The fall statement reveals that spending will eventually decline and the deficit approach 1% of GDP by 2025-26, but also a federal net debt that will rise to $1.5 trillion and a net debt-to-GDP ratio remaining in excess of 50%. Despite current low interest rates making current debt management look manageable, it remains the case that any sudden future shocks to the economy or to interest rates could be more difficult to manage as debt burdens rise.

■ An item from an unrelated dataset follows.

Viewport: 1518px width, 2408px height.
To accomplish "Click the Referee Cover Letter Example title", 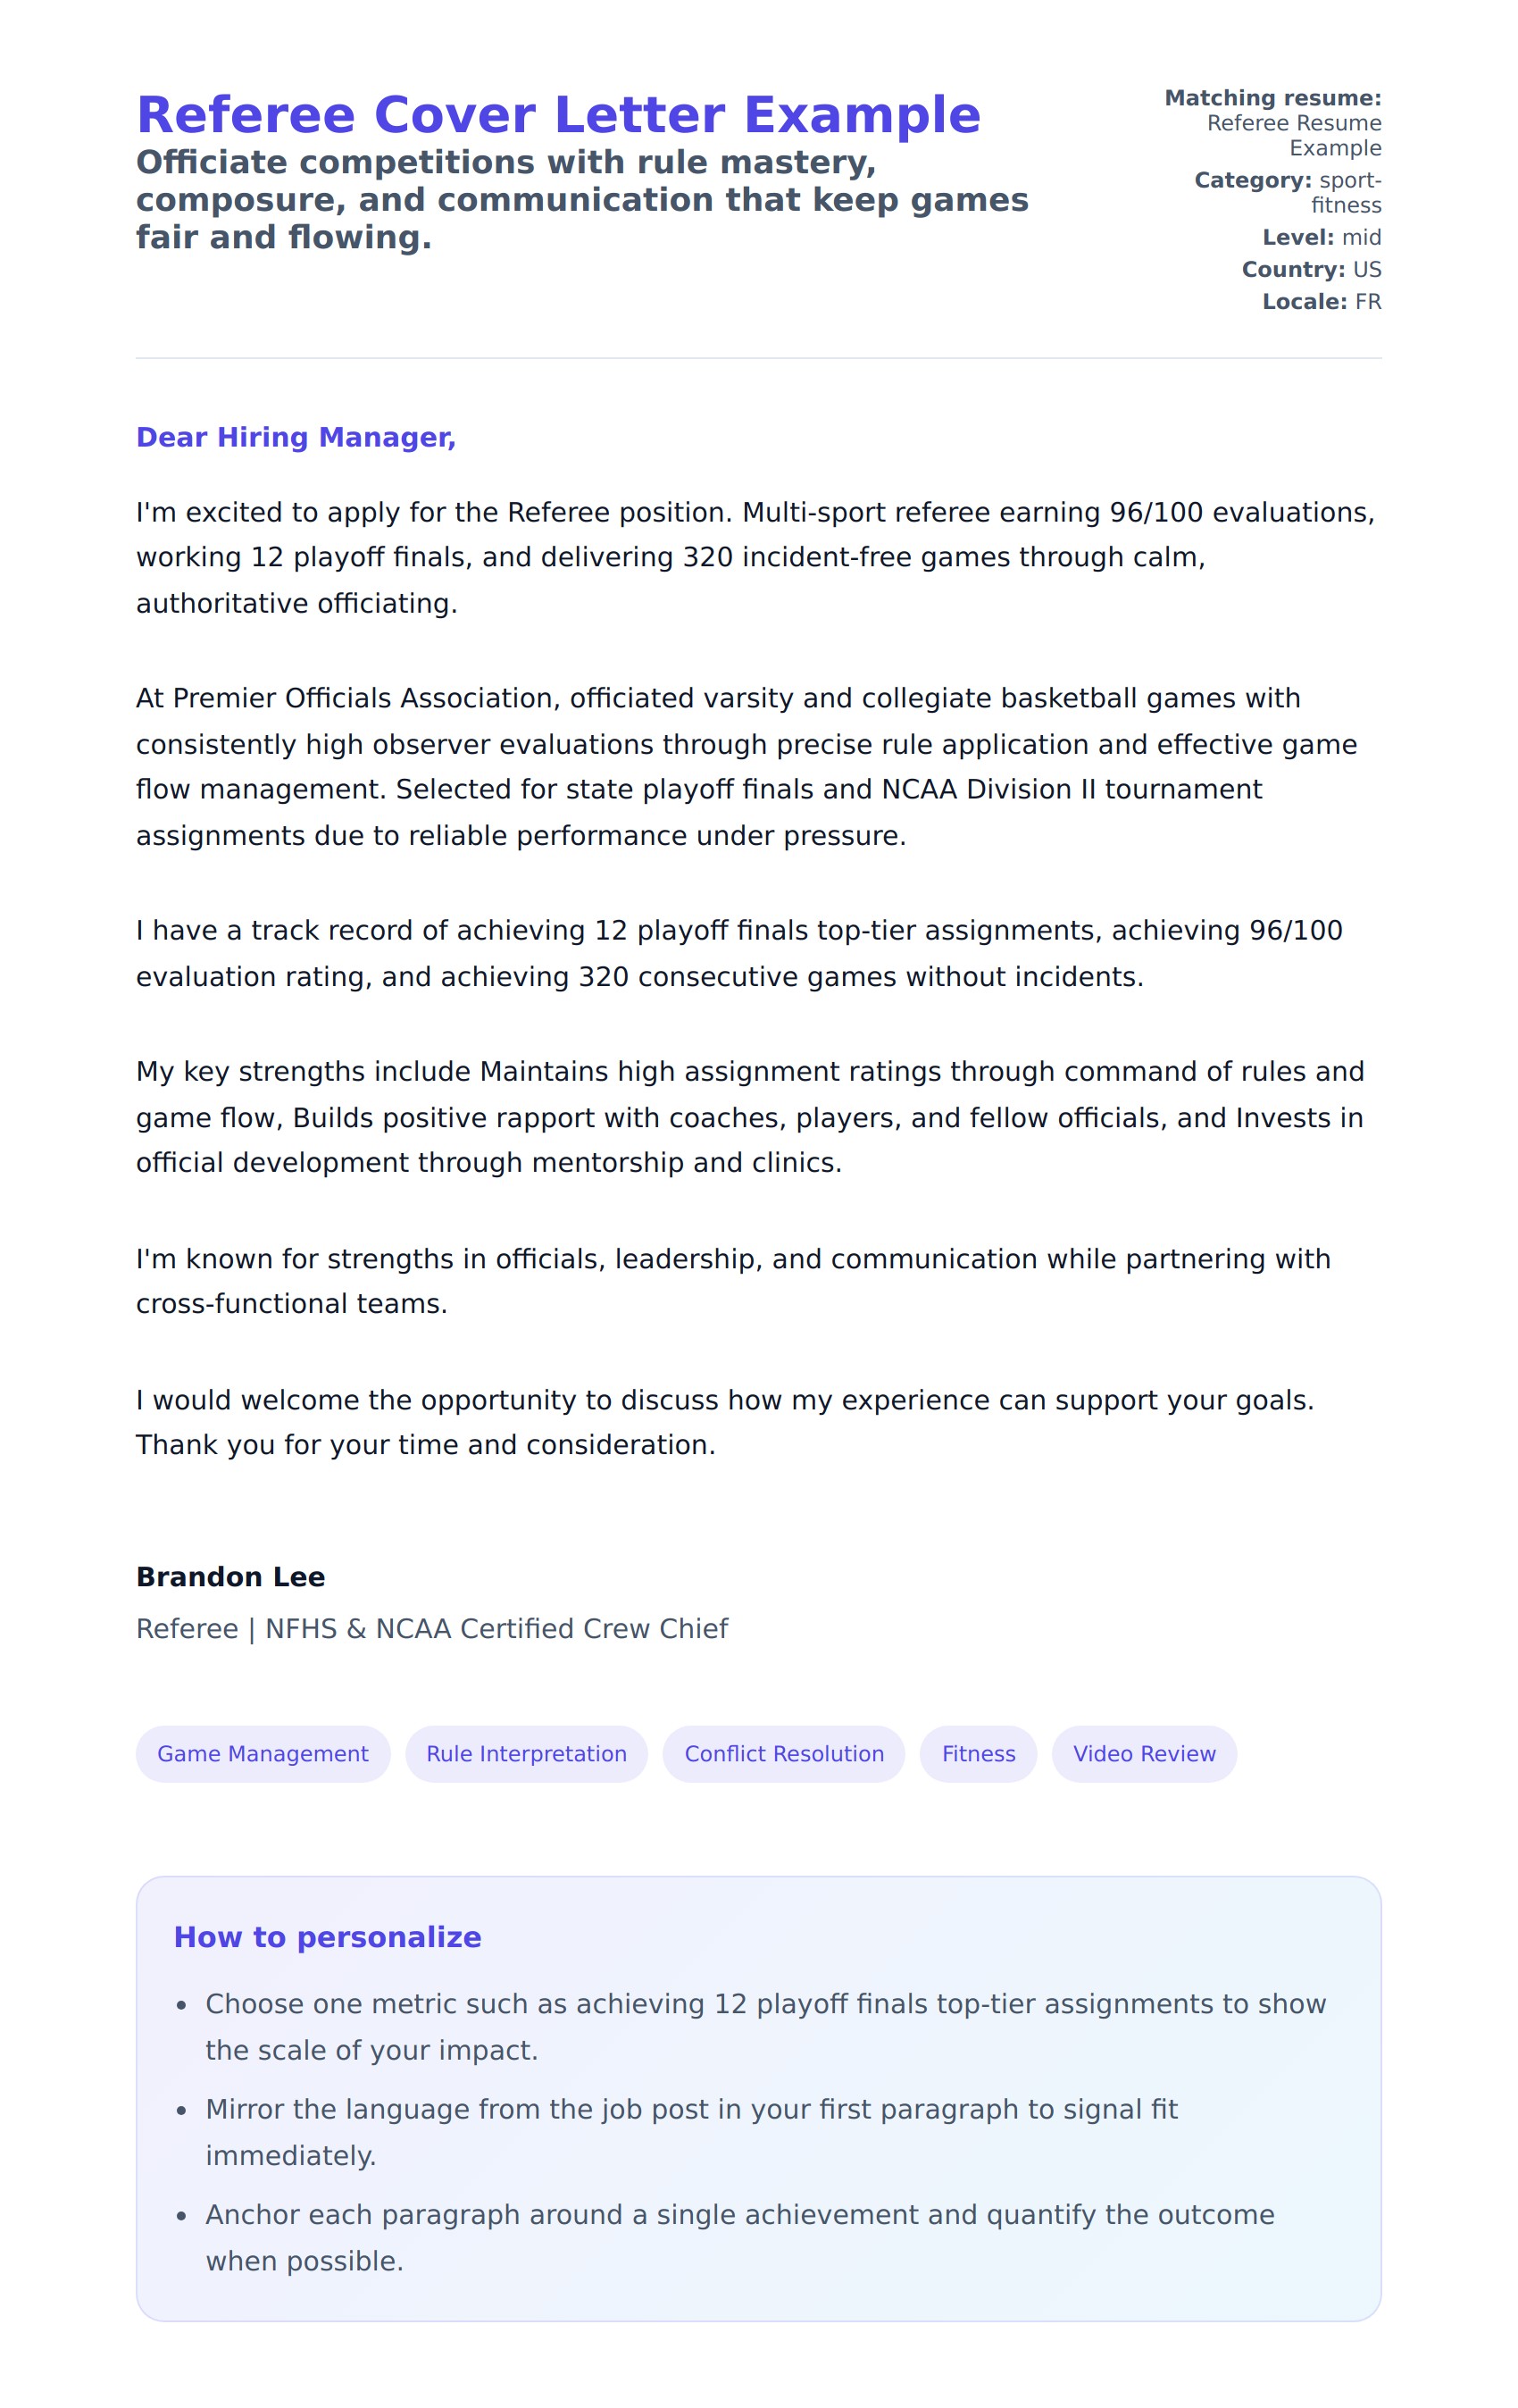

The size of the initial fiscal response to the onset of the pandemic in the February-to-April period of 2020 was appropriate. However, the continuing, unprecedented fiscal response generated results that have not paralleled the fiscal support provided. The fiscal assertiveness of the federal response to the pandemic was not matched by assertiveness in targeting the response as might have been afforded under federal spending power or the power of quarantine that exists under the Constitution. Moreover, much of the spending went toward individual income transfers in excess of the pandemic-generated income losses. After all of this unprecedented response, we are now in the midst of a more severe second wave that threatens the economic recovery that began over the summer.
The federal 2021 budget must learn from the past and better target any additional projected fiscal response with a view to long-term economic recovery and growth. The additional spending must be directed towards productivity-boosting investment. Even prior to the pandemic, the business investment-to-GDP ratio had been faltering. While the short-term income support provided at the peak of the pandemic was important, if we are to continue to spend at these record levels, there must be more to show for it.
Government spending priorities should be directed towards initiatives for boosting our long-term productivity via investment in physical and human infrastructure. Public infrastructure in roads and transport; bridges; communications; schools; health care; water, sewer and environmental systems all require investment. Education has taken a major blow during the pandemic, and we need to ensure that students at the elementary, secondary and post-secondary levels do not fall behind in educational achievement and opportunities and reduce future labour productivity growth.
Then there is the matter of our national defence and security in a more multipolar and unstable world that requires equipment and resources and vision.
There is also a need for private sector investment in sectors producing goods and services that we can export so that we can continue to earn our way in the world. If our export markets falter and our incomes drop, there will be no international emergency response benefit payments offered to us. The federal government, therefore, should work with the private sector in assessing its investment needs.
Historically, excessively large amounts of government spending are not well correlated with long-term economic growth. It's not that government cannot help the economy, but that effective government requires knowing when to spend and when not to spend and, more importantly, what to spend the money on.
If we are to embark on a program of infrastructure spending, we must ensure that projects with the best return are selected. Assorted public projects should be assessed by an arm's length panel of key leaders with expertise in business, accounting, engineering and economics who can make recommendations in areas of national interest. It would be extremely unfortunate if federal infrastructure money flowed to community or sports centres rather than, say, roads and sewers, simply because shovel-ready plans exist for the former and not the latter.
Thank you very much for the opportunity to speak to you all, and I look forward to the discussion.